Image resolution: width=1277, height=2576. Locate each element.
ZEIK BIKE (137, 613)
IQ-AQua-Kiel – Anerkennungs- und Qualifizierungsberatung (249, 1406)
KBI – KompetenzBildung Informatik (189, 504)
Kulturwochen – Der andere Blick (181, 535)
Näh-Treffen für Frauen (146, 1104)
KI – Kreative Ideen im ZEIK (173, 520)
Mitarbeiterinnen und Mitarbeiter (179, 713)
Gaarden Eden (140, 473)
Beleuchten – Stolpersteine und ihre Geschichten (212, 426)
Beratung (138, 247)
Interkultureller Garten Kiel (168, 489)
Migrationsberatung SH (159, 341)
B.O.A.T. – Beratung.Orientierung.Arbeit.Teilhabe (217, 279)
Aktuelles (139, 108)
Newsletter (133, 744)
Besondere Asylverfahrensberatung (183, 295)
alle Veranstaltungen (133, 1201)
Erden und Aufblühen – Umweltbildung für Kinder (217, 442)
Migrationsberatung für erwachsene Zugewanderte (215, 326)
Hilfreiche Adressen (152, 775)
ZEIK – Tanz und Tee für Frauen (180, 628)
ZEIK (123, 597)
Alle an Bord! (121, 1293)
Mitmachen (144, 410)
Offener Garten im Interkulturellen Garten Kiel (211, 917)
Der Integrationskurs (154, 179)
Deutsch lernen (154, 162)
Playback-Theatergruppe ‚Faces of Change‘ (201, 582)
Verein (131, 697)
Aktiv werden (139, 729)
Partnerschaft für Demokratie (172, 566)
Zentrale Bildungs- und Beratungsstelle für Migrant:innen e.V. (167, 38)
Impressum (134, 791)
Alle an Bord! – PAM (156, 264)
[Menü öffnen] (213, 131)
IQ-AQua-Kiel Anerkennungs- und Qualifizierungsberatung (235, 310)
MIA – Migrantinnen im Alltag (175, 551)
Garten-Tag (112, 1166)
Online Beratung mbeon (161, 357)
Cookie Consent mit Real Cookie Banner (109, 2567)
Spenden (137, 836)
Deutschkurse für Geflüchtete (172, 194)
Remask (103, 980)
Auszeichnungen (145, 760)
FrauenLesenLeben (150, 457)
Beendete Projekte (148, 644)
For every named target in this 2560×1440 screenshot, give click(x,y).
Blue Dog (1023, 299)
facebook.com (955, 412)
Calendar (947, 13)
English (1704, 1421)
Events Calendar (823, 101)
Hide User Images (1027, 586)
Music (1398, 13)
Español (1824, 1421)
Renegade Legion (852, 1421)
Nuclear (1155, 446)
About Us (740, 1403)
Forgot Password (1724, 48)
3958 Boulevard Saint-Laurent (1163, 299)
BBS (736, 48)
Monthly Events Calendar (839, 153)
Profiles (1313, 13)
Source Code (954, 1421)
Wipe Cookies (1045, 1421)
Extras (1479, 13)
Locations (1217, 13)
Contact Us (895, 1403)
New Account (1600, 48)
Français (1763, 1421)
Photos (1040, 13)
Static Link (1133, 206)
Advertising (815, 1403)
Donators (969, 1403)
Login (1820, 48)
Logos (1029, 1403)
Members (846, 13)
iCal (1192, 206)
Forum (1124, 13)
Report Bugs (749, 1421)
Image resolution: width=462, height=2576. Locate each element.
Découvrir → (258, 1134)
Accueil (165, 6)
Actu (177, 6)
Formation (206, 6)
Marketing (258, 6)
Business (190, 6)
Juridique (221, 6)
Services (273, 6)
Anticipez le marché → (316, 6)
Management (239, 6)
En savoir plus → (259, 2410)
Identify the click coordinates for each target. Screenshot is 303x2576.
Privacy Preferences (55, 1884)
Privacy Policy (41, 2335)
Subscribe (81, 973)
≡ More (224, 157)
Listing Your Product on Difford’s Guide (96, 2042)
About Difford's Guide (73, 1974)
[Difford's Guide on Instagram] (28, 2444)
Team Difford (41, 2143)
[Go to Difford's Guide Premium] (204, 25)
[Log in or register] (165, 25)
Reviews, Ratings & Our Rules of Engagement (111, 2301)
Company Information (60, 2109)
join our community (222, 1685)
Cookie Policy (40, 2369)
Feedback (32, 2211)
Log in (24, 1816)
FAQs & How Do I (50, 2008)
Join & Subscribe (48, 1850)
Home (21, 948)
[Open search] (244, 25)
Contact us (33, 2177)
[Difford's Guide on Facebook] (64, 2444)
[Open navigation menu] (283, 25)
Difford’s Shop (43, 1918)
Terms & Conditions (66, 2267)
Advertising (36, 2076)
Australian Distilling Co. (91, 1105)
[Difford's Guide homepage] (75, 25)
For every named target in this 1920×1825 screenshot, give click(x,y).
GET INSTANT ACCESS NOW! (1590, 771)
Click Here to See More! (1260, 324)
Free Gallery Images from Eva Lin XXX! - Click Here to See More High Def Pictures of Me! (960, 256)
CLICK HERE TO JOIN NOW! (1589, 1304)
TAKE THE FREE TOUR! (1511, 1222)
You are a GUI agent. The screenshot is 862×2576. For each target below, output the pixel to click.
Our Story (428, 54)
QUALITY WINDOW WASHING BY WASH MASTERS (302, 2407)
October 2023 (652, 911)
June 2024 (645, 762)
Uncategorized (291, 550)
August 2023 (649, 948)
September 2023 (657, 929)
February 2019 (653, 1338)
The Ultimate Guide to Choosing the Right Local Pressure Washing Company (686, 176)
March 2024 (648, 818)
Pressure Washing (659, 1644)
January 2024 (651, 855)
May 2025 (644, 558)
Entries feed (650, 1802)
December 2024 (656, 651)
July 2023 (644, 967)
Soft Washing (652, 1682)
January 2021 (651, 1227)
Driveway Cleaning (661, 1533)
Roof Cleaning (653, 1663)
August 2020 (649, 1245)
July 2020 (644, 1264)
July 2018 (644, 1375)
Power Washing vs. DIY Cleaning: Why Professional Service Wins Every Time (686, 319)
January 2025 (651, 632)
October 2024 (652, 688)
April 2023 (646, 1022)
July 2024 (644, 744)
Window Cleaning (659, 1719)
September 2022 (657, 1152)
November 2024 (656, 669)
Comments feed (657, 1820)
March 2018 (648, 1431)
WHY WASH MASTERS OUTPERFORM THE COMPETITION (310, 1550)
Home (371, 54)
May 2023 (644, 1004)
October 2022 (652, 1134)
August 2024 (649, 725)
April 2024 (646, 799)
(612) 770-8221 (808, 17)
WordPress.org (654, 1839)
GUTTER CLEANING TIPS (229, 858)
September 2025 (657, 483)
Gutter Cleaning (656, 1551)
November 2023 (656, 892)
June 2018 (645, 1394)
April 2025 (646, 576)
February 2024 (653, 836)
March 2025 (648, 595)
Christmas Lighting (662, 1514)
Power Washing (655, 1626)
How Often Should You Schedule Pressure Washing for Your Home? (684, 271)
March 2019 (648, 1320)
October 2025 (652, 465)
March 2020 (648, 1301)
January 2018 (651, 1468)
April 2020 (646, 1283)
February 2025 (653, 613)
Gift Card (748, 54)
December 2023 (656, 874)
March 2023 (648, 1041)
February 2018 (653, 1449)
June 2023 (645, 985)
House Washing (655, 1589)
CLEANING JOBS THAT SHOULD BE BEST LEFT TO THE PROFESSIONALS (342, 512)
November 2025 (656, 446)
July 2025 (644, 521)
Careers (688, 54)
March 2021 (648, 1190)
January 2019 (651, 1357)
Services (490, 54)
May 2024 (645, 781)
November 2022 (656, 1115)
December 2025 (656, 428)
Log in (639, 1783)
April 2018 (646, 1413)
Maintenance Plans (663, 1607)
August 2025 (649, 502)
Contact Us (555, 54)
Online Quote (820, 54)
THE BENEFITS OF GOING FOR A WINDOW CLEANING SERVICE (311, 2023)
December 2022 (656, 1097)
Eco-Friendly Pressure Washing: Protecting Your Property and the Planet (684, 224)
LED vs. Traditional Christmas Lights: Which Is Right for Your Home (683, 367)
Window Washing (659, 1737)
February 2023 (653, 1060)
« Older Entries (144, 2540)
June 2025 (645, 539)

TASK OBJECTIVE:
Above are some records; copy exactly the lines from the one with "About Difford's Guide (73, 1974)" through the one with "[Difford's Guide on Facebook] (64, 2444)", both included, and no others.

SOLVED PROBLEM:
About Difford's Guide (73, 1974)
[Difford's Guide on Instagram] (28, 2444)
Team Difford (41, 2143)
[Go to Difford's Guide Premium] (204, 25)
[Log in or register] (165, 25)
Reviews, Ratings & Our Rules of Engagement (111, 2301)
Company Information (60, 2109)
join our community (222, 1685)
Cookie Policy (40, 2369)
Feedback (32, 2211)
Log in (24, 1816)
FAQs & How Do I (50, 2008)
Join & Subscribe (48, 1850)
Home (21, 948)
[Open search] (244, 25)
Contact us (33, 2177)
[Difford's Guide on Facebook] (64, 2444)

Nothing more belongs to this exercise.